Lo sabemos desde niños, pero todo fin es más doloroso que el primer parto, que en sí mismo es un fin (el fin de un embarazo, de una vida intrauterina, etc.) «En mi principio está mi fin», dijo Eliot en alguno de los Cuatro cuartetos, creo que es «East Coker». Y eso sí que lo sabemos todos desde niños: lo que hay que meterse en la cabeza es que en mi fin está mi principio.
El programa de Javi, en la SER, matrícula de Navarra, ha sido una gozada de seguir. Está on-line. Es pasado.
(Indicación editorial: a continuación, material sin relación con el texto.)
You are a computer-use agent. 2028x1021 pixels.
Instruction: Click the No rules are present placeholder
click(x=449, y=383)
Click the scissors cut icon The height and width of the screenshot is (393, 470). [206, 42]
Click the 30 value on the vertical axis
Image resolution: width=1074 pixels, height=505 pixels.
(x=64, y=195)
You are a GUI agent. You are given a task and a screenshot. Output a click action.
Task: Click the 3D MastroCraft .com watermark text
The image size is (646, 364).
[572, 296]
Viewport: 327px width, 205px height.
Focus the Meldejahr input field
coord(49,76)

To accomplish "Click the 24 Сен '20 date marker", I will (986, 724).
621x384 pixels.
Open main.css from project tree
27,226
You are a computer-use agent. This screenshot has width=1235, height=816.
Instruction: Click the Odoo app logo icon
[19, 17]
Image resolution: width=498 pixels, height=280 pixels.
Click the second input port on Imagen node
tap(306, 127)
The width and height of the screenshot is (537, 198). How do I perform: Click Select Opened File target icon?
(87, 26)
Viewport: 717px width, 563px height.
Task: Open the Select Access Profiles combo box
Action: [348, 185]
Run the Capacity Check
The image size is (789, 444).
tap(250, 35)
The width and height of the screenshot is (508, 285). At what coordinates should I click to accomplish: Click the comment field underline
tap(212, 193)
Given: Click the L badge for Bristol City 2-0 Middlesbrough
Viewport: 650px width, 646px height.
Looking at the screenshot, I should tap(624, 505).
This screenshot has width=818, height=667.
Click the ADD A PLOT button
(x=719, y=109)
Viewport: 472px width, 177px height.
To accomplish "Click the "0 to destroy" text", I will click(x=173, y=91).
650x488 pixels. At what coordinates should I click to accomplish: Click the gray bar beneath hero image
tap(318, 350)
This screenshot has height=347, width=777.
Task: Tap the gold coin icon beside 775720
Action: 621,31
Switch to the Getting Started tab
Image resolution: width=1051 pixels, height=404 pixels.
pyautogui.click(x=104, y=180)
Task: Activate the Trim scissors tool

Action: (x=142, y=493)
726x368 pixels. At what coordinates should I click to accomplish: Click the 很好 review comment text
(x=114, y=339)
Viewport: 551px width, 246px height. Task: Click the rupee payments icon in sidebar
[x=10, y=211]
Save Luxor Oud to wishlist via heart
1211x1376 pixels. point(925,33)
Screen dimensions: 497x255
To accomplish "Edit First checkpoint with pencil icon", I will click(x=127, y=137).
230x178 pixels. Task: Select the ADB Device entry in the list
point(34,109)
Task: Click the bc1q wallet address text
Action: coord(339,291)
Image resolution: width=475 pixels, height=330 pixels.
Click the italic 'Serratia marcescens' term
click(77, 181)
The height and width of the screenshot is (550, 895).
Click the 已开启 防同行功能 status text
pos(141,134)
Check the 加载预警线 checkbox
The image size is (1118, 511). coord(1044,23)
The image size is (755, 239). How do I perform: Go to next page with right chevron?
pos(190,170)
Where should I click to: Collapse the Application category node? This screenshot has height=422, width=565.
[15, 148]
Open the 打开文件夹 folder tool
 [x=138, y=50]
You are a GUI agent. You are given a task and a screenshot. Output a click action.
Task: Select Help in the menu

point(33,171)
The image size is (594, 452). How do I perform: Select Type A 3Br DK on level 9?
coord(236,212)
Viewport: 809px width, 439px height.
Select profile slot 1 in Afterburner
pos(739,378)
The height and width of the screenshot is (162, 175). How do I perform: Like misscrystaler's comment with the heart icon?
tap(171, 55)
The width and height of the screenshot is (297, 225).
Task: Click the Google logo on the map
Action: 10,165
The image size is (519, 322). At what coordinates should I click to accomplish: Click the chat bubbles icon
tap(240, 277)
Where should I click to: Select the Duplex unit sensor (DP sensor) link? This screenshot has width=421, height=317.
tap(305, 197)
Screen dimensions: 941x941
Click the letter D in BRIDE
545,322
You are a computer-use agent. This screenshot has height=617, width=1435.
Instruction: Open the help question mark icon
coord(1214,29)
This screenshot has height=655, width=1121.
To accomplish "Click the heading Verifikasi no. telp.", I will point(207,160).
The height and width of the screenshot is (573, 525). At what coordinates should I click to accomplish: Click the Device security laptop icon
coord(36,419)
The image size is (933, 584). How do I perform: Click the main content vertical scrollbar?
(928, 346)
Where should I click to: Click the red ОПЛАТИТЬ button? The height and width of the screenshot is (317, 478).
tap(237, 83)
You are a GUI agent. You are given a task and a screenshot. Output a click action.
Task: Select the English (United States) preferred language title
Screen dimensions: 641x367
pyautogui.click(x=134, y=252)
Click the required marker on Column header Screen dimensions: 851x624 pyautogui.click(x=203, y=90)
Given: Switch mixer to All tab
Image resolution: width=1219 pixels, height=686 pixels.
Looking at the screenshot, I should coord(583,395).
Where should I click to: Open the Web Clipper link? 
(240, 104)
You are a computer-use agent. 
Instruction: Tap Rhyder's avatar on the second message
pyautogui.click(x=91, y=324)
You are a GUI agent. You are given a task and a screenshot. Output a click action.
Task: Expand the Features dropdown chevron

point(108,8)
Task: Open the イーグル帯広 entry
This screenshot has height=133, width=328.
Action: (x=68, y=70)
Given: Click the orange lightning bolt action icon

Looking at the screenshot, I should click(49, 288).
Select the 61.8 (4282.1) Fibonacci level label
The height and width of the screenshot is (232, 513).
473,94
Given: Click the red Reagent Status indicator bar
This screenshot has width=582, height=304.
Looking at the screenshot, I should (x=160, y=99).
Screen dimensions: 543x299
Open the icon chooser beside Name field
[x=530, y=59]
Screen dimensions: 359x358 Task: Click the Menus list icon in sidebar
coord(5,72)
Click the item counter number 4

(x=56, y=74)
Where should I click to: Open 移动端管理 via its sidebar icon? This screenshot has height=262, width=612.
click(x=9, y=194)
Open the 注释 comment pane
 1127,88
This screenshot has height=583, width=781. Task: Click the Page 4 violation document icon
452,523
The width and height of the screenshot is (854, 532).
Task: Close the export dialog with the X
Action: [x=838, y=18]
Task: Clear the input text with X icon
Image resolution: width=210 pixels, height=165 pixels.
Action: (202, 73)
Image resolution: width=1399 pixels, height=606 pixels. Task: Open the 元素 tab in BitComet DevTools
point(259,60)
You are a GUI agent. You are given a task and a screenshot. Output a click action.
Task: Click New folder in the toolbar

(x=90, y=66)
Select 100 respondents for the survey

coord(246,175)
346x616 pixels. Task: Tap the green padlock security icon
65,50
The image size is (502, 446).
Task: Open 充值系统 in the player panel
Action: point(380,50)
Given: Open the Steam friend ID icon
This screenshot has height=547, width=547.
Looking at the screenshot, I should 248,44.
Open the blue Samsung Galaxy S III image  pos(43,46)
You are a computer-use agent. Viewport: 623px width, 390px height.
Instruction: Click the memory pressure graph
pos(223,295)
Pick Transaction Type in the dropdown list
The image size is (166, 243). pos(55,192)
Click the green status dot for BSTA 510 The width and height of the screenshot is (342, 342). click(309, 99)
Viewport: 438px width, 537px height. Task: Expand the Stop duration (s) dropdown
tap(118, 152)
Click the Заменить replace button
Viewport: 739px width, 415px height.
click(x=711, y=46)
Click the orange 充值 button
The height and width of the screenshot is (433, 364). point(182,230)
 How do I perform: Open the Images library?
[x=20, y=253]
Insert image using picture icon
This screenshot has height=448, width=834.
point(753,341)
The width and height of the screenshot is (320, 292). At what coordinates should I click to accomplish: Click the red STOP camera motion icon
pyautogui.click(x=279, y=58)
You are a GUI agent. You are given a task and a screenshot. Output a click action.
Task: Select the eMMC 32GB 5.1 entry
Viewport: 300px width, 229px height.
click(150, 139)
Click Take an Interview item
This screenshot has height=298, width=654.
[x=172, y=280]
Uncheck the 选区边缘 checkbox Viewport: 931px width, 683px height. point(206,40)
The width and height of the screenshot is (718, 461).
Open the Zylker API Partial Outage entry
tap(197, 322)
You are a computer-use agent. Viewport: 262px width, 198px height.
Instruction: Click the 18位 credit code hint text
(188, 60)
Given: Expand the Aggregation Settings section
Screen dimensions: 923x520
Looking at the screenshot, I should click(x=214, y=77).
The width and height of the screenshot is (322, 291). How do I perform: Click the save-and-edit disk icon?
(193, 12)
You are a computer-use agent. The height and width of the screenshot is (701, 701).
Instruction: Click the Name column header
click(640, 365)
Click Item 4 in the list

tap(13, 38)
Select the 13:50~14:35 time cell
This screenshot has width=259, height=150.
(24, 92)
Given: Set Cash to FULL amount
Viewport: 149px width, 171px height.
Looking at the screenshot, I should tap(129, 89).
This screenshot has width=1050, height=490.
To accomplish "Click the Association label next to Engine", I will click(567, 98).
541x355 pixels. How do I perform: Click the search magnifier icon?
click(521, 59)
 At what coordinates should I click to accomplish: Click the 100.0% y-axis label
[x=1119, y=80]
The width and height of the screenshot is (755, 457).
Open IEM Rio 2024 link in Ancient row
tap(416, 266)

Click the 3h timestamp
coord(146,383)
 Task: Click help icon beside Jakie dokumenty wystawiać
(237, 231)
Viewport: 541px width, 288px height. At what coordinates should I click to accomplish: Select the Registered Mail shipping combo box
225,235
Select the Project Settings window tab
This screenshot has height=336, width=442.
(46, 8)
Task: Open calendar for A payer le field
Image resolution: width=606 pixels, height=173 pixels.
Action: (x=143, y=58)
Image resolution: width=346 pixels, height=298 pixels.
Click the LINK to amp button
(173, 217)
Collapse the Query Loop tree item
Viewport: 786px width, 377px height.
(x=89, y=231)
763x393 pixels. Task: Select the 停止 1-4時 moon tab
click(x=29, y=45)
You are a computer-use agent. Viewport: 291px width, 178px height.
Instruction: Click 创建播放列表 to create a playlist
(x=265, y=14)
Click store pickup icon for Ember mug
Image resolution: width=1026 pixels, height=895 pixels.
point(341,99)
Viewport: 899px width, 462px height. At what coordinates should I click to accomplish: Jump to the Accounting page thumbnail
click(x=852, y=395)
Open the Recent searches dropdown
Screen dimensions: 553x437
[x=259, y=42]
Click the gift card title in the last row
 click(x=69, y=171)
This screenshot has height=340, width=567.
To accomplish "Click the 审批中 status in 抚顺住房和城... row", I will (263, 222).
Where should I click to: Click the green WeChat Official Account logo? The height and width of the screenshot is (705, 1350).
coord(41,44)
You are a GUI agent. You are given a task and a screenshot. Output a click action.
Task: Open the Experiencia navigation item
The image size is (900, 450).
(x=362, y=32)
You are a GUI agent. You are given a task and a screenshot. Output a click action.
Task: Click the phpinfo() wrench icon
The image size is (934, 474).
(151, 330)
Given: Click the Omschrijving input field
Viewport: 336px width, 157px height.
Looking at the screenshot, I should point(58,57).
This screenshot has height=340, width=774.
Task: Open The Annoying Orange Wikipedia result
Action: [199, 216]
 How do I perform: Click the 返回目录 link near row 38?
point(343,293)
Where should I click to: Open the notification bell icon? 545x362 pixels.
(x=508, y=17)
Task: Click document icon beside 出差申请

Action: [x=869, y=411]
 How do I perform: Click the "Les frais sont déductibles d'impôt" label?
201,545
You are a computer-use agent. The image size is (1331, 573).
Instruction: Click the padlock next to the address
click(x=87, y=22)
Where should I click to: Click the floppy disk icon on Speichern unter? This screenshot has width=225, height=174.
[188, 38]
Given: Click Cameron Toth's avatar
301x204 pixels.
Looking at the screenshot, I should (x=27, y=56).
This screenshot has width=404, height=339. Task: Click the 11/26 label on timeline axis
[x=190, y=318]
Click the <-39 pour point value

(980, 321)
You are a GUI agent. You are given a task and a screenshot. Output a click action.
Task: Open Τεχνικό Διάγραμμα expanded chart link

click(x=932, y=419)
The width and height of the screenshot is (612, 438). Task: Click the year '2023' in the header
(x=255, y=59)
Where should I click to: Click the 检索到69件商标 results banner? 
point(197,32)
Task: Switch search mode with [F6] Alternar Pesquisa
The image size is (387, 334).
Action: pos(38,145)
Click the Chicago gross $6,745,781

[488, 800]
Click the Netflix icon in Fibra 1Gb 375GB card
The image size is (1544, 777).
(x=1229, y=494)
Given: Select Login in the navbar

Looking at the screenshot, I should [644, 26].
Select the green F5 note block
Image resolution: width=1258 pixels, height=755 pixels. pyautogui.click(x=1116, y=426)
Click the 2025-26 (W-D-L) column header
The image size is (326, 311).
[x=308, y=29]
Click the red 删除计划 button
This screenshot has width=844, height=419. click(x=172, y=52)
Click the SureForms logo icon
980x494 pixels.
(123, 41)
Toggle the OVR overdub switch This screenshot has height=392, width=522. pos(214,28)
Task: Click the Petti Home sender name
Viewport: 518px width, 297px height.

El futuro empieza ahora.

domingo, 2 de enero de 2011

Noé

A  J., a  C.

Hablarme a mí de disputas y desavenencias conyugales, de rencillas y desacuerdos, de rupturas y remiendos, de enconos y rencores, de desencuentros y malentendidos de pareja, de fracturas del alma, de contrariedades mutuas, de incompatibilidades momentáneas que nunca duran un momento, de las derrotas del amor (derrota es rumbo, y es ir de cabeza, directo a la derrota), o hablarme de cómo se tuercen las cosas que debían ir derechas en el seno de dos que se aman, hablarme de intolerancias invencibles y de exigencias imposibles de cumplir, de cómo ella es bella cuando llora y es más bella cuando ríe, aunque sean las menos de las veces ―¿por qué ha de reír ella y ser uno el que provoque la risa?―, que las más de las veces llora, así como las más de las veces me acuerdo yo con dolor de que lloraba, y hablarme del tiempo perdido en busca del cual a lo mejor emprendo un día un viaje al corazón de África, o hablarme de que ya no hago falta en ninguna parte de tal contexto, y sentirme redundante (o sea, que sobro), e incluso hablarme de cómo curar las heridas que se enquistan, o preguntarme qué hacer para paliar semejantes borrascas, si yo consejos vendo, pero para mí no tengo, y confiarme las tempestades matrimoniales por las que uno u otra pasen ahora, contando con que a lo sumo preste un oído amigo y comparta un silencio comprensivo, para hablarme luego del cómo se resuelven estas cosas que a todos nos pasan, o que, mejor dicho, a algunos ya no nos han de pasar, y que a veces es cierto que se resuelven, se resuelven por medio de ese amor que se resiente de todos los desamores que a lo largo del día vamos dejando caer, y que resentido resiste, y se fortalece, y de cómo convertir una lágrima brillante en una sonrisa mucho más brillante, o hablarme de todos los cielos que vimos juntos y que no eran el mismo cielo, o de cómo nos besamos bajo la lluvia cuando en realidad no llovía exactamente, o llovía sólo encima de uno de los dos miembros de la ecuación, y hablarme ―a mí, que voy ensordeciendo― de que el cielo es azul cuando estamos juntos, aunque el resto del mundo lo vea muy gris, o hablarme del rayo verde que  tintaba otra vez la esperanza a la caída de la tarde en una playa de Portugal que se llamaba Playa Amorosa, anda que no, tengo testigos, y son pequeños, es como hablarle a Noé de la lluvia y del primer rayo de sol que vio al final del acoiris.
Cuando se secó tras el diluvio, Noé ―barbudo, a punto de afeitarse: desbarbarse es desbarbarizarse― no recordaba que hubiera llovido nada. Ni siquiera recordaba que hubiese llevado numerosas parejas de animales bien o mal avenidos a la cúspide del monte Ararat. Y supo que el 2, de enero por ejemplo, era 1. Negro e impar.